__LISTA ZADAŃ__.
1. Według wyroku Sądu Najwyższego, w odniesieniu do jakiego mienia dyrektor generalny ministerstwa może reprezentować Skarb Państwa?
2. Zwróć fragment wyroku Sądu Najwyższego zawarty między słowami "Wyrok SN - I" a słowami "powierzonego temu ministerstwu.", włącznie z nimi.

-------- WYBRANY FRAGMENT --------

Wyrok SN - I CSK 127/06
Izba:Izba Cywilna
Sygnatura:I CSK 127/06
Typ:Wyrok SN
Opis:Orzecznictwo Sądu Najwyższego Izba Cywilna 2007/3/49
Data wydania:2006-07-07
Wyrok z dnia 7 lipca 2006 r., I CSK 127/06

Dyrektor generalny ministerstwa ma ustawowe uprawnienia do
reprezentowania Skarbu Państwa tylko w odniesieniu do mienia
powierzonego temu ministerstwu.

Sędzia SN Gerard Bieniek (przewodniczący, sprawozdawca)
Sędzia SN Jan Górowski
Sędzia SN Irena Gromska-Szuster

Sąd Najwyższy w sprawie z powództwa Skarbu Państwa reprezentowanego
przez Ministra Skarbu Państwa przeciwko Dariuszowi J. o zapłatę, po rozpoznaniu
na posiedzeniu niejawnym w Izbie Cywilnej w dniu 7 lipca 2006 r. skargi kasacyjnej
pozwanego od wyroku Sądu Apelacyjnego w Warszawie z dnia 19 października
2005 r.

-------- DOSTARCZONY MATERIAŁ --------

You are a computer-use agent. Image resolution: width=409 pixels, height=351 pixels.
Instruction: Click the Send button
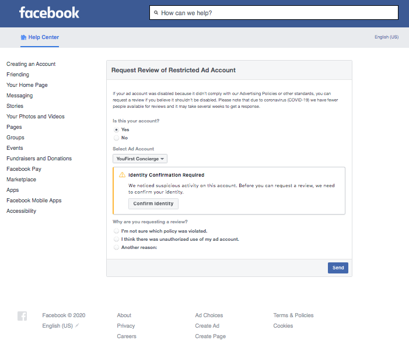point(338,268)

--------

__WYNIKI__.
1. Tylko w odniesieniu do mienia powierzonego temu ministerstwu.

2.
Wyrok SN - I CSK 127/06
Izba:Izba Cywilna
Sygnatura:I CSK 127/06
Typ:Wyrok SN
Opis:Orzecznictwo Sądu Najwyższego Izba Cywilna 2007/3/49
Data wydania:2006-07-07
Wyrok z dnia 7 lipca 2006 r., I CSK 127/06

Dyrektor generalny ministerstwa ma ustawowe uprawnienia do
reprezentowania Skarbu Państwa tylko w odniesieniu do mienia
powierzonego temu ministerstwu.